— AVAILABLE DATA —

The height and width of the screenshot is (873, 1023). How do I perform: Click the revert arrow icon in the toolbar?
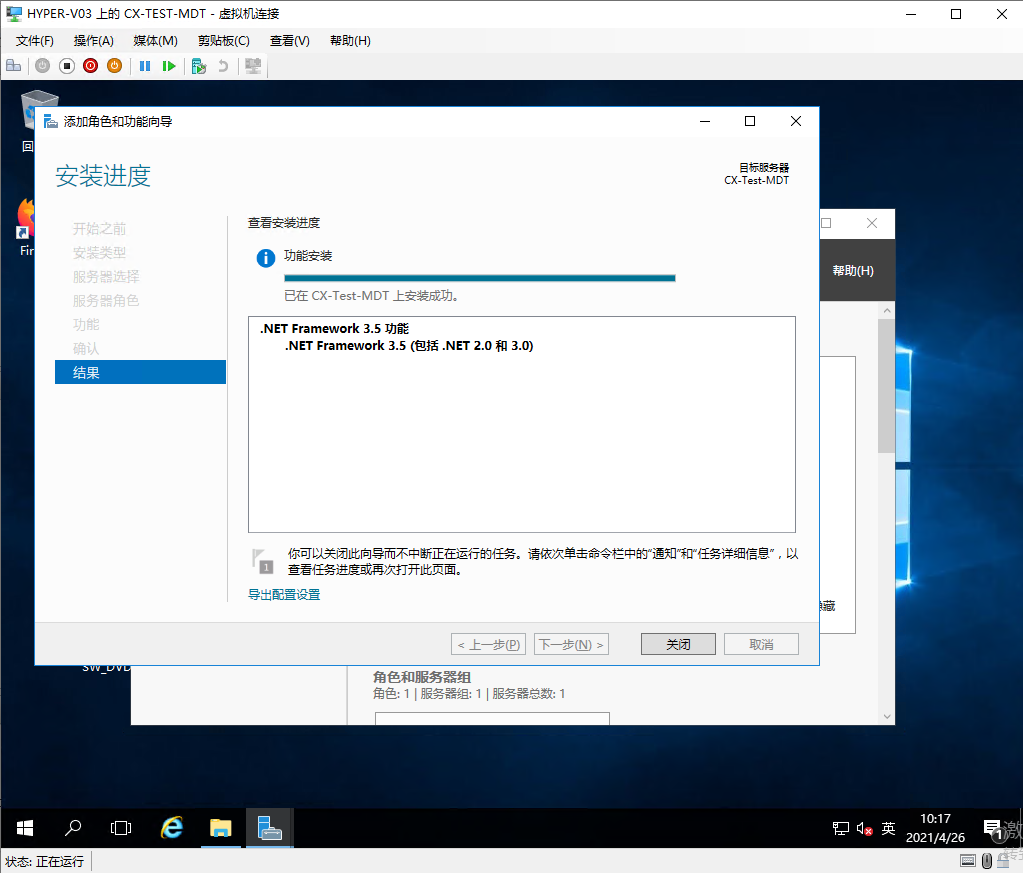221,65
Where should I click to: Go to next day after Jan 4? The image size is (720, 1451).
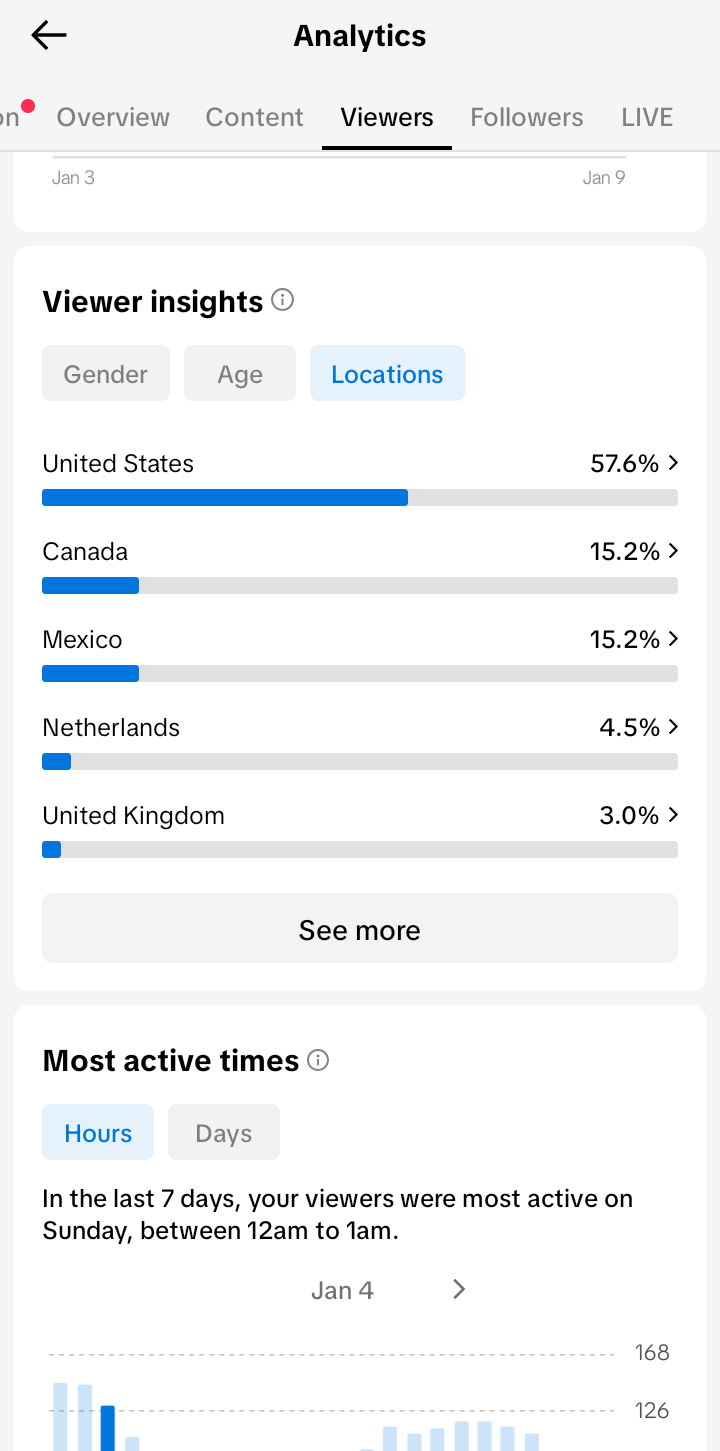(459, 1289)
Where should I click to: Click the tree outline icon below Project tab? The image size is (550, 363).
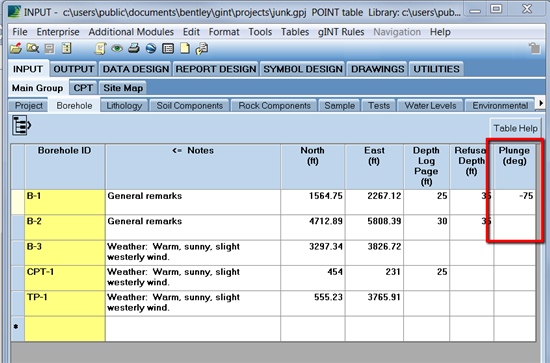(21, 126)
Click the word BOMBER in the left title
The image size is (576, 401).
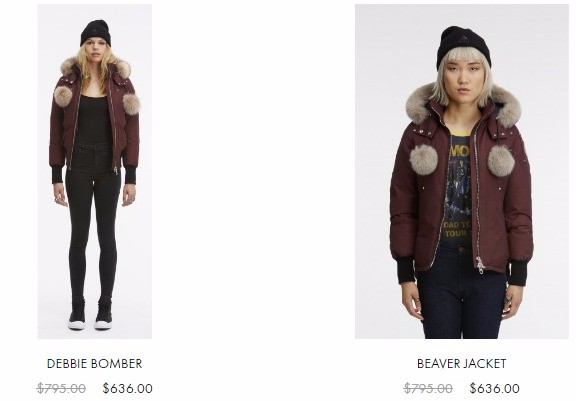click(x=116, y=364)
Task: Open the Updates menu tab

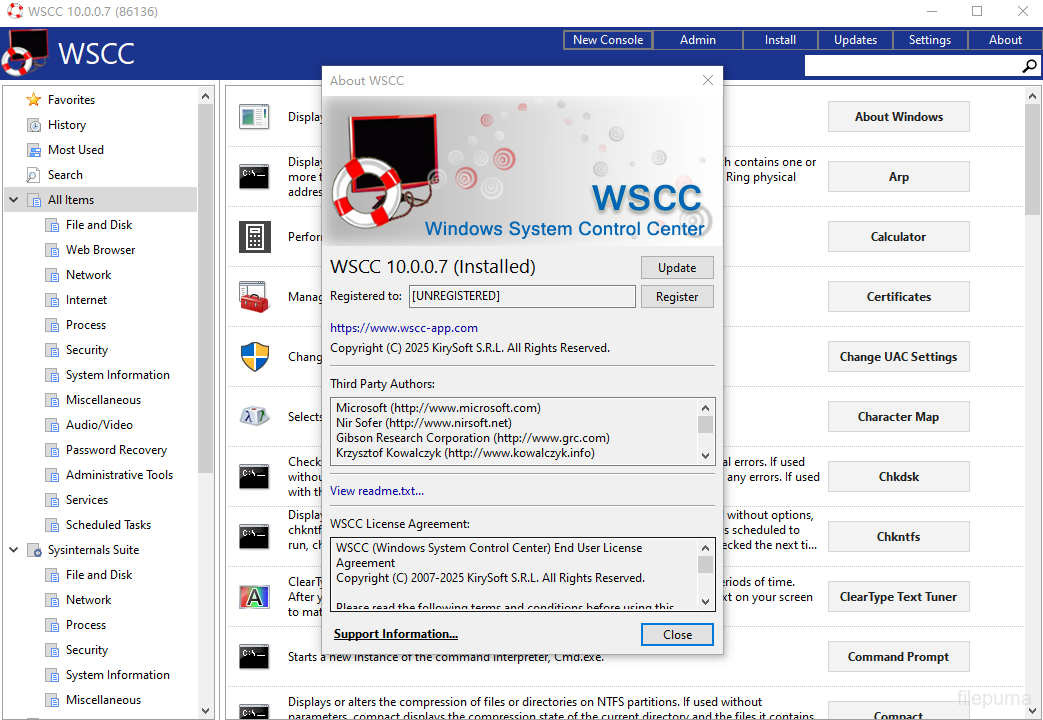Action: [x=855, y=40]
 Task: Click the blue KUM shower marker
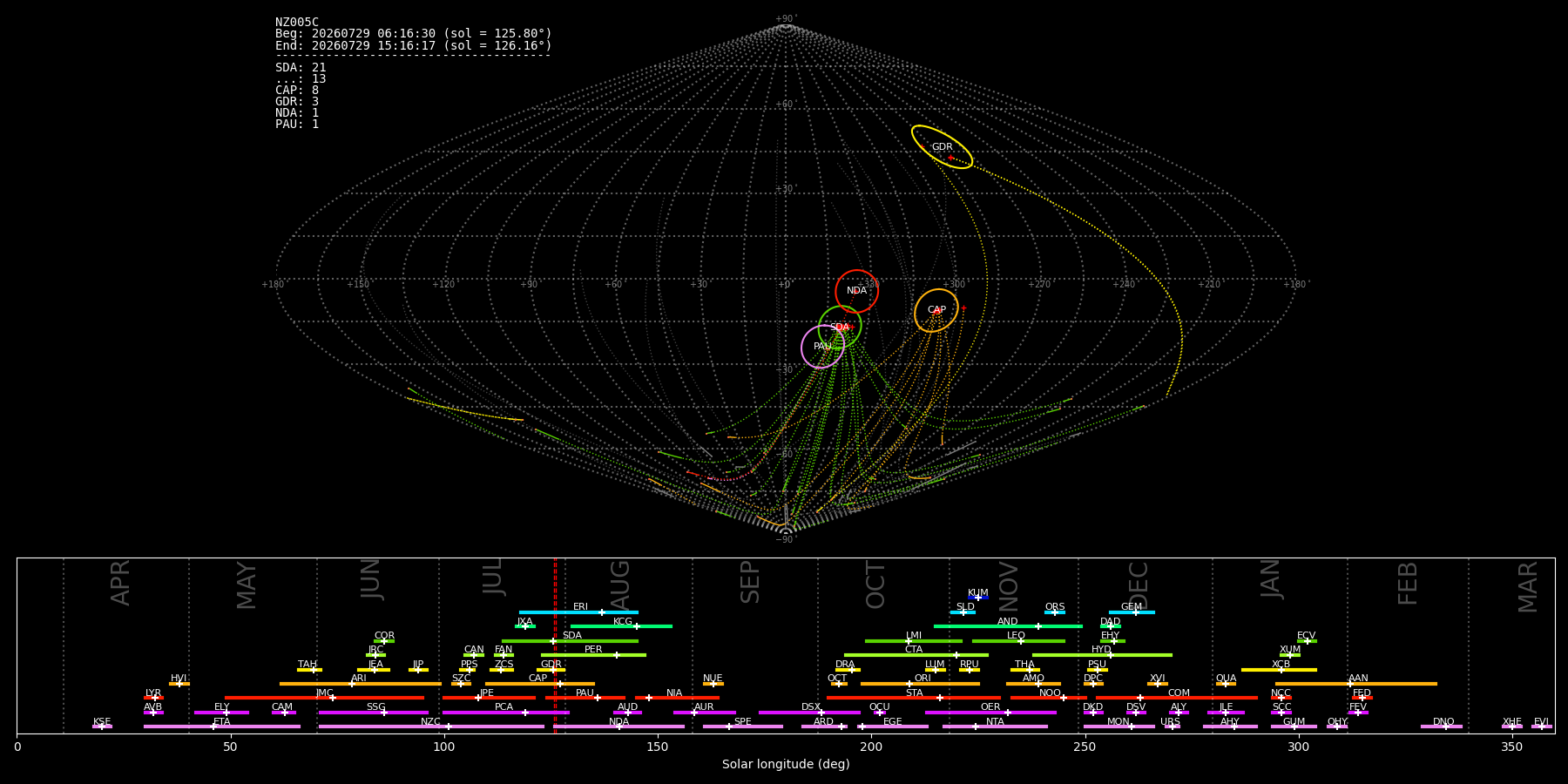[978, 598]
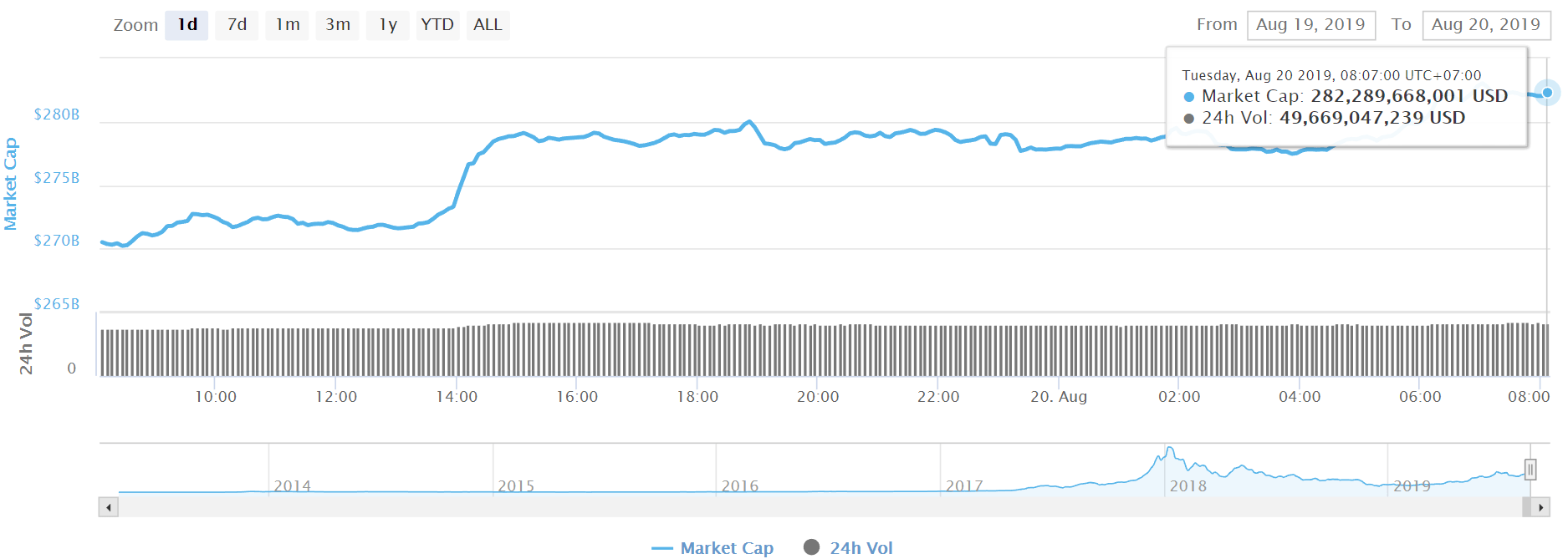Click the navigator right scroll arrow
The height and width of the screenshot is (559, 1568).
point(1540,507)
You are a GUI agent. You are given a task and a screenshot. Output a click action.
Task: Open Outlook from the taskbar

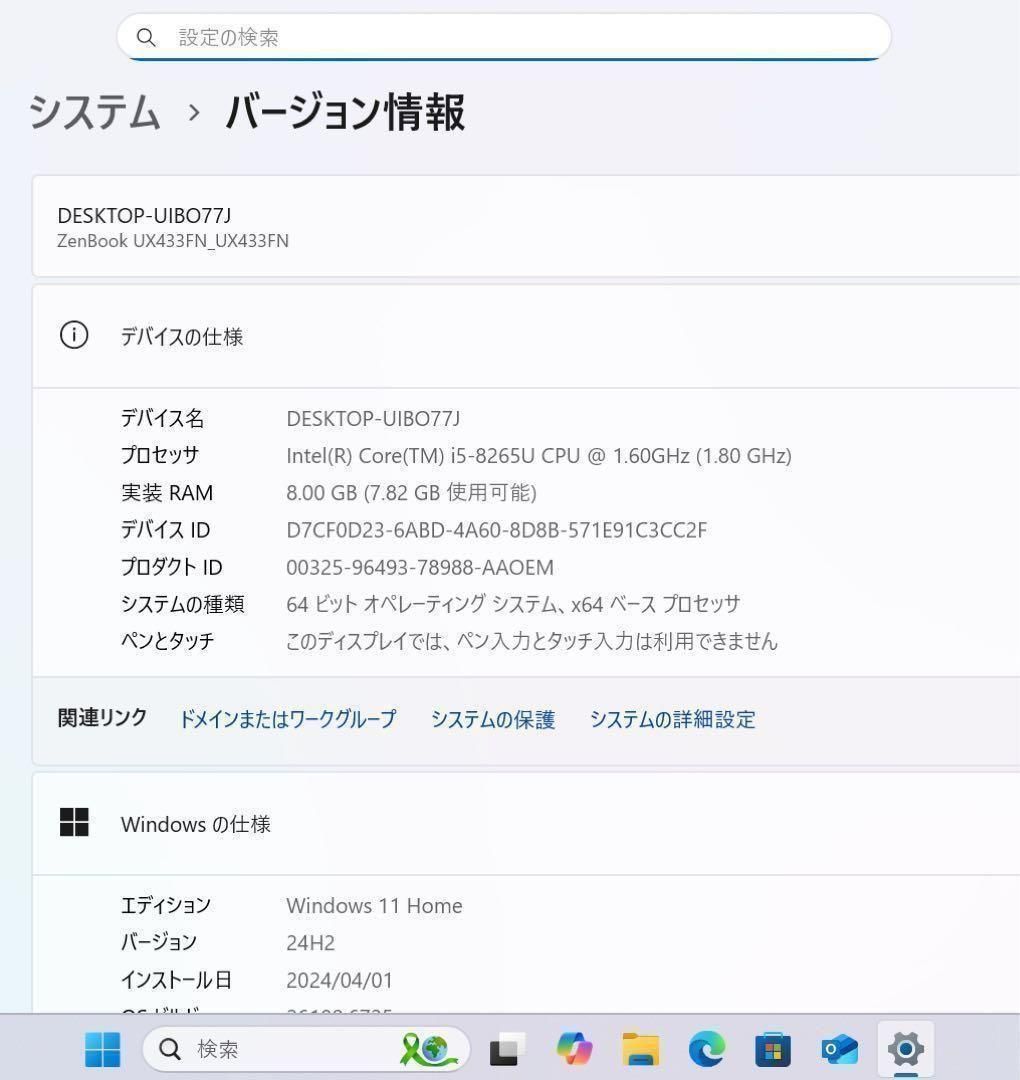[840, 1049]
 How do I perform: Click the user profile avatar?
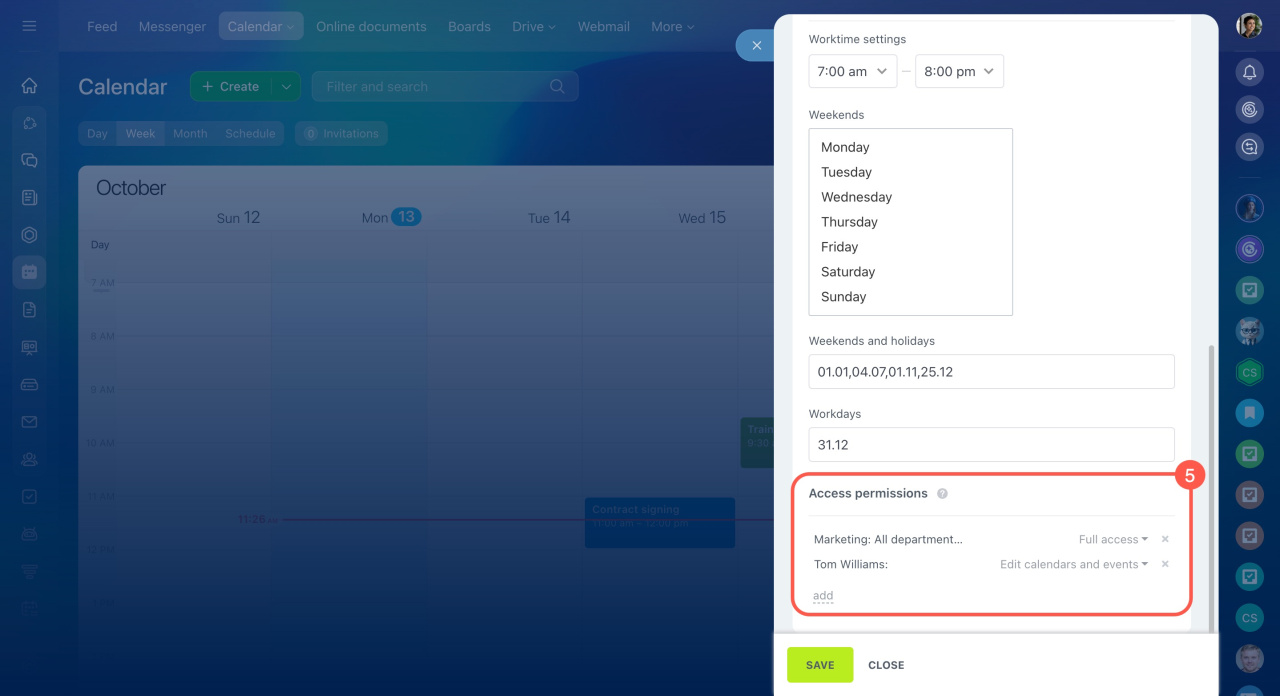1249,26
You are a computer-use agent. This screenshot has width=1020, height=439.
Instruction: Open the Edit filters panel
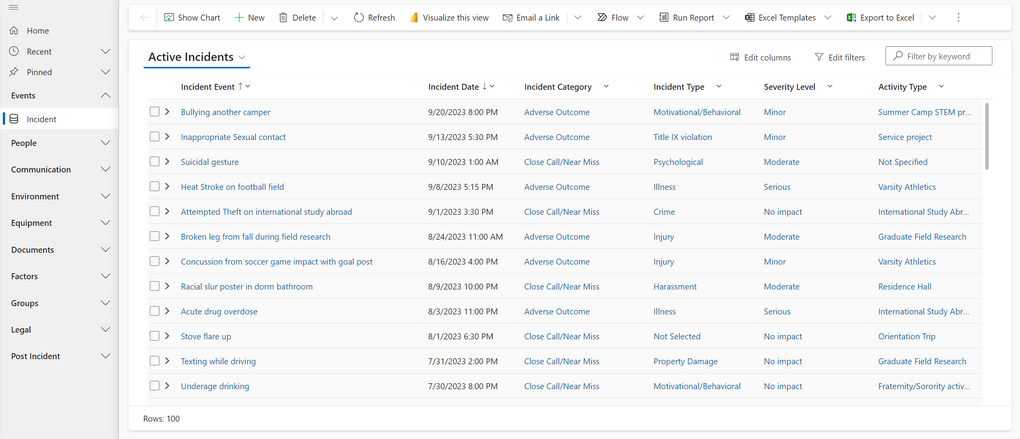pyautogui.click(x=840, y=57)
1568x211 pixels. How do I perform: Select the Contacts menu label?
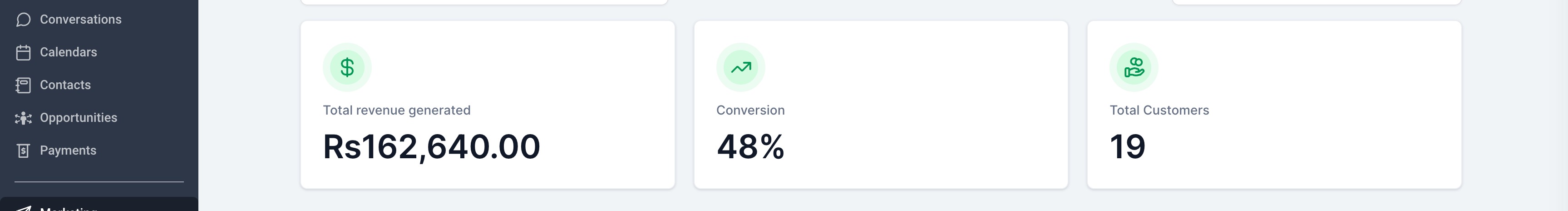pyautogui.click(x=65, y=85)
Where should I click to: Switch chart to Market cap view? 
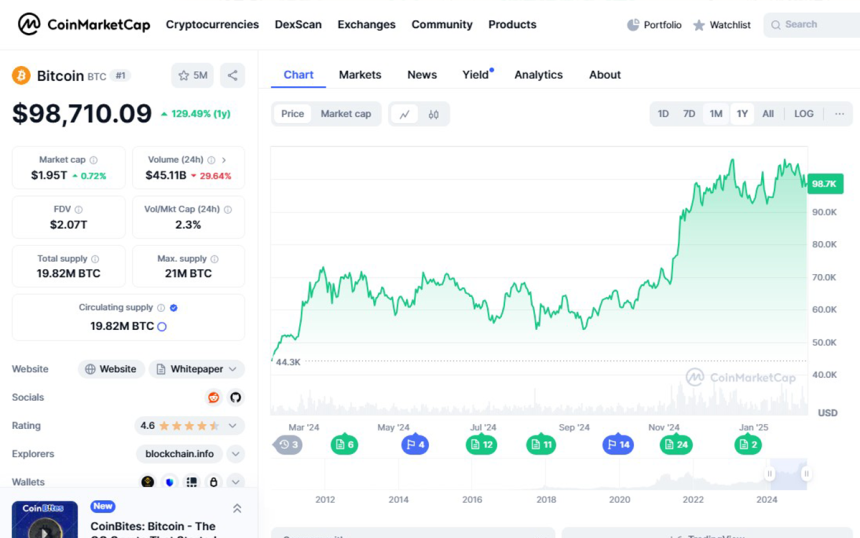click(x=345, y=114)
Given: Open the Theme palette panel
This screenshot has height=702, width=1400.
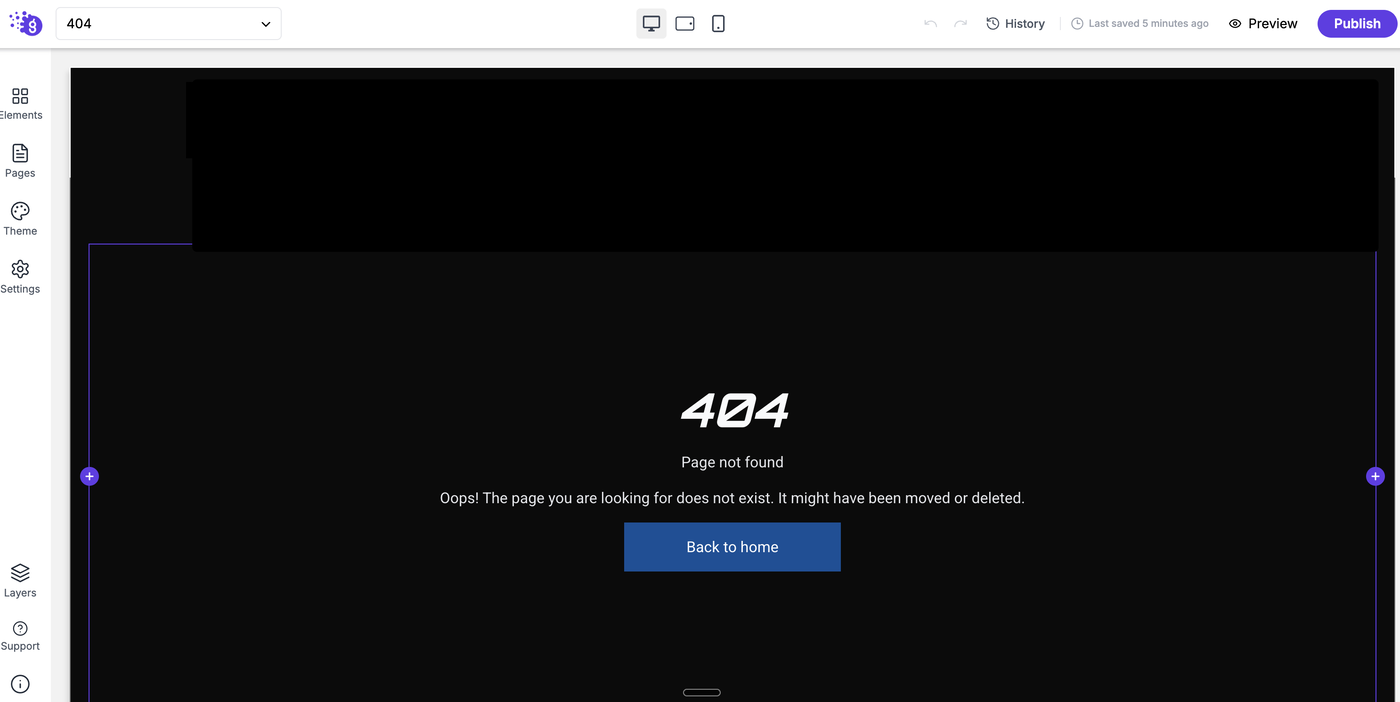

— REQUIREMENT —
Return the lines exactly, from the one containing "Task: Open the Updates menu tab" through the last line above, including both ends and excluding every picture.

— OUTPUT OF THE TASK —
Task: Open the Updates menu tab

Action: [x=855, y=40]
 Task: Click the blue KUM shower marker
[978, 598]
Click the navigator right scroll arrow
The height and width of the screenshot is (559, 1568).
point(1540,507)
You are a GUI agent. You are given a task and a screenshot. Output a click action.
Task: Open Outlook from the taskbar

[840, 1049]
 How do I perform: Click the user profile avatar?
1249,26
You are a computer-use agent. This screenshot has width=1020, height=439.
Instruction: Open the Edit filters panel
pyautogui.click(x=840, y=57)
1568x211 pixels. How do I perform: Select the Contacts menu label?
pyautogui.click(x=65, y=85)
Where should I click to: Switch chart to Market cap view? 
click(x=345, y=114)
Given: Open the Theme palette panel
This screenshot has height=702, width=1400.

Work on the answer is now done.